Isaac Newton, despite developing calculus, remained fascinated with alchemy, whereby he wanted to find a “philosopher’s stone” that could turn other metals into gold. Likewise, Copernicus’s theory of the heliocentric universe radically changed astronomy; however, there’s debate regarding his belief in astrology, a system that holds that planets influence human behavior. Even in discussing something more modern, such as space exploration, the Challenger disaster (1986) juxtaposes the moon landing (1969). Including both successes and failures in the history of science models for students the fact that taking risks and being wrong are part of the process.
Reading diverse primary sources
Historiography, the study of historical writing, encompasses how historians create history. The main way that historians craft a narrative is reading a diverse set of primary sources. They approach those sources with a critical focus because people deliberately mislead, are confused, or don’t have the full picture. Thus, it’s important to be mindful that any primary source might not be fully accurate. Reading varying, and often contradictory, primary sources mirrors the approach of the scientific method by continuously retesting and reevaluating, in light of evidence, assumptions about the past.

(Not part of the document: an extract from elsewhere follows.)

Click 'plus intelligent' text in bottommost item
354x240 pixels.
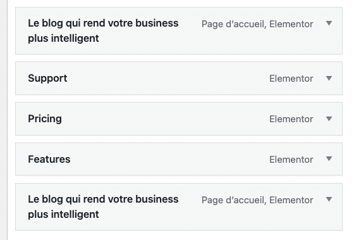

For example, there was a question in a past AP U.S. History exam that contrasted views on the American Revolution between John Adams and Benjamin Rush. Adams stated that the revolution had nothing to do with the actual war, but rather it was the process leading up to the “shot heard round the world.” Rush, however, believed that the revolution occurred after the war with the creation of the U.S. Constitution and establishing a federal government. Having students examine two different views on the American Revolution promotes a scientific approach to the past by reevaluating one hypothesis that the revolution was the war against Britain and not something more ideologically complicated.
No end in mind
Throughout my career as an educator, I’ve consistently been told to “begin with the end in mind.” Certainly, teachers should have an objective and goal for each lesson. With high-stakes testing, teachers need a laser focus on their curricula. Scientists, to start the scientific method, do form hypotheses when conducting experiments; however, they also have freedom to be surprised by data and form new conclusions. There’s always a willingness to change one’s mind in light of new evidence. In this way, there really is not a particular end in mind because there is no end in science.

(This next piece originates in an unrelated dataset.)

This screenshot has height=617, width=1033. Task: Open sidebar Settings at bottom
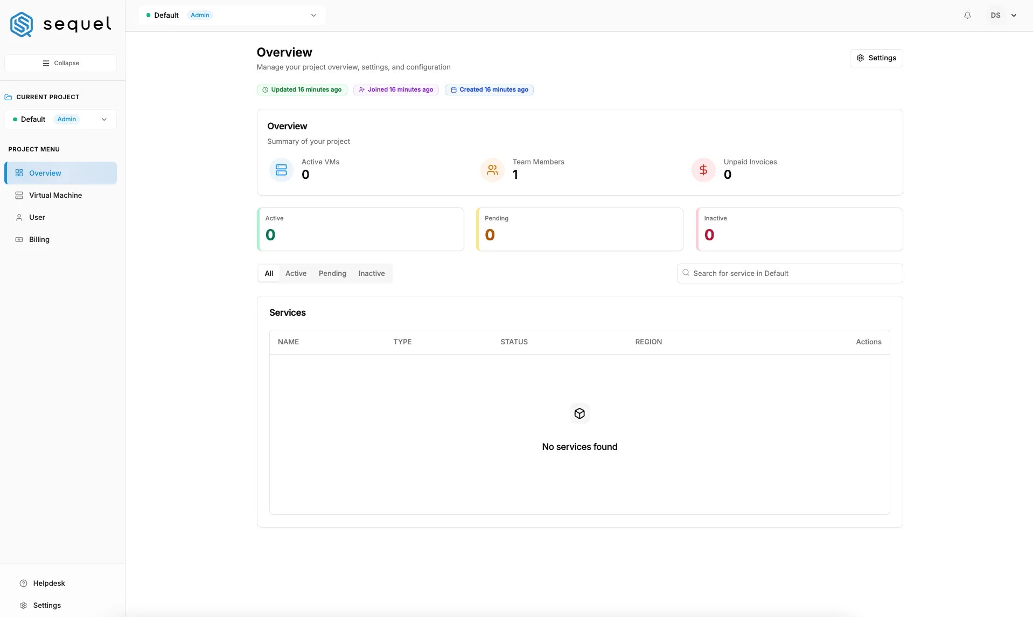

In that regard, students can remove the fear of being wrong because there isn’t a definitive right answer. History teachers can model this idea by highlighting different interpretations of the past. For example, historians of the 1950s might have viewed the 1920s as “roaring,” whereas historians today focus on the inequality of that era. Changing interpretations are often the result of the discovery of new sources and contemporary historians’ bringing their own values and perspectives to primary sources. They mirror the scientific method in how it does not end.
History isn’t a list of facts. It’s an interpretation of the past, and interpretations can change. Similarly, the scientific method includes critical analysis of data and an openness to be wrong. Both historical inquiry and scientific research employ similar skills, and that can enrich learning experiences for students. This promotes a willingness to be wrong, making the classroom safer for students to take academic risks.